What Should I Do With the Business Cards I Receive?
March 20th, 2009, 23 Comments »
One of my (many) failures as a professional is my utter lack of a contact management system. I handle my contacts through Gmail’s search feature. So, if we haven’t received or sent an email, you are dead to me. I don’t defend this approach, it’s just the one I ended up with.
Let’s go upstream a little, though, and talk about what I do with business cards. Because that’s really what I’m getting at–what do I do when I receive contact information for a human I’ve recently met? Currently, it works like this:
- Do I want something from them, or is there some kind of action item associated with our conversation (”I’ll send you that article”, “here’s that plumber I mentioned”, and so forth)? I act on that more or less immediately, sending them an email so that they’re in my de facto CRM system.

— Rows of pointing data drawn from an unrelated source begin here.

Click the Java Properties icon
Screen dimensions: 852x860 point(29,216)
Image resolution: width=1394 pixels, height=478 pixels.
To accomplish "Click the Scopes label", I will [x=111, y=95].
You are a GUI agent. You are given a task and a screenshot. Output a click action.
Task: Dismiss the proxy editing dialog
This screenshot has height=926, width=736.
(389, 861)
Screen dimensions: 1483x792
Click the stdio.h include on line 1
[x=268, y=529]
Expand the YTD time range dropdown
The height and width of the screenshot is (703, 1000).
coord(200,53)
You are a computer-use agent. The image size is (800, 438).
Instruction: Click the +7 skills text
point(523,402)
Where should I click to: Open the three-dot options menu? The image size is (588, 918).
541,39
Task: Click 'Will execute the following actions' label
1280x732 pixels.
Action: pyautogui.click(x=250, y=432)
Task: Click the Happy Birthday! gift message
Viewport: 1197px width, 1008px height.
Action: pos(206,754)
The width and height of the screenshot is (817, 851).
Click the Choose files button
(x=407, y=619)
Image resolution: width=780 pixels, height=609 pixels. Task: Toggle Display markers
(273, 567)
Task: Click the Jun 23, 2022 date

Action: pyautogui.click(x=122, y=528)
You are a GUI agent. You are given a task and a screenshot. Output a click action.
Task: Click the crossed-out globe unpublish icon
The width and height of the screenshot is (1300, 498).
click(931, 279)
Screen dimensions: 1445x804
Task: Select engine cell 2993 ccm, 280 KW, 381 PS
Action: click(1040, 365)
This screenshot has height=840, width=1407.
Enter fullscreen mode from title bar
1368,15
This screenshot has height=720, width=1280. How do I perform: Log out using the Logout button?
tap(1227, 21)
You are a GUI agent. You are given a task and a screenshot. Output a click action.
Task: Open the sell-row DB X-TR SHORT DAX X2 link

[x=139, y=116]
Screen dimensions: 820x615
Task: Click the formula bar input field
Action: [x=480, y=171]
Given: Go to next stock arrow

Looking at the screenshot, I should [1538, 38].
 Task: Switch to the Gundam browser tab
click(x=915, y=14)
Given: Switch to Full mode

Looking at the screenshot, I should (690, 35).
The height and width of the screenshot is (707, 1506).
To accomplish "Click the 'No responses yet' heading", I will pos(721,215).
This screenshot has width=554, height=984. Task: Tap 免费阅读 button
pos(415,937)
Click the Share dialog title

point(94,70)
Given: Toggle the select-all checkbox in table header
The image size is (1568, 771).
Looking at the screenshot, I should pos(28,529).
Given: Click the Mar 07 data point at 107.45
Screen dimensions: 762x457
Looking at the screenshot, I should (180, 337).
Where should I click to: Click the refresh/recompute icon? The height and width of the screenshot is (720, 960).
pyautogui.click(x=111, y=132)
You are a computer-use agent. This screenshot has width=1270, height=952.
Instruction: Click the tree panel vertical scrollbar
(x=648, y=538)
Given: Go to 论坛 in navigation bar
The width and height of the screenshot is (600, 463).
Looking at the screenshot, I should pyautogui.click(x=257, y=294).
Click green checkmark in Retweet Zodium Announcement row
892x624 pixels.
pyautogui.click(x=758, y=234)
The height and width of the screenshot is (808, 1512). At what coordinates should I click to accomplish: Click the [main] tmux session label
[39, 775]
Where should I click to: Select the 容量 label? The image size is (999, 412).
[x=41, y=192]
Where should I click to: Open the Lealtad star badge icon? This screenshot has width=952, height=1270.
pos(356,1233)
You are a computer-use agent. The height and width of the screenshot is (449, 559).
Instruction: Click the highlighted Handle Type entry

- Do they want something from me? I wait for them to email me.
- If neither #1 or #2 apply, their card sits in a stack on my desk for a while. And then it usually gets thrown away.
Here’s what I should probably do: when I receive new business cards, immediately enter them into some kind of system which enables me to categorize, tag and annotate their contact details (”Met this dude at SXSW, does graphic design work for bands”). Maybe Apple’s Address Book software is satisfactory for this? I don’t want to use LinkedIn for this, because I don’t want to rely on somebody else to take action. Nor do I want to spam them with invites should they be disinclined to use the tool. After all, it’s my CRM problem, not ours.
But there’s a more fundamental question at play: why bother capturing contact details for people where there isn’t an immediate, obvious reason to do so (as in #1 or #2 above)? I already know more than enough web designers. Yet I meet new ones every month. Should I enter them all into my CRM system? There are exceptions, of course. We met a guy from Lonely Planet at SXSW. While I can’t say what use that connection might be today, I can imagine that it might be useful in the unknown future. Maybe I just need to be selective about who makes the CRM cut?
What do you use with the business cards you receive? And how do you manage your contacts?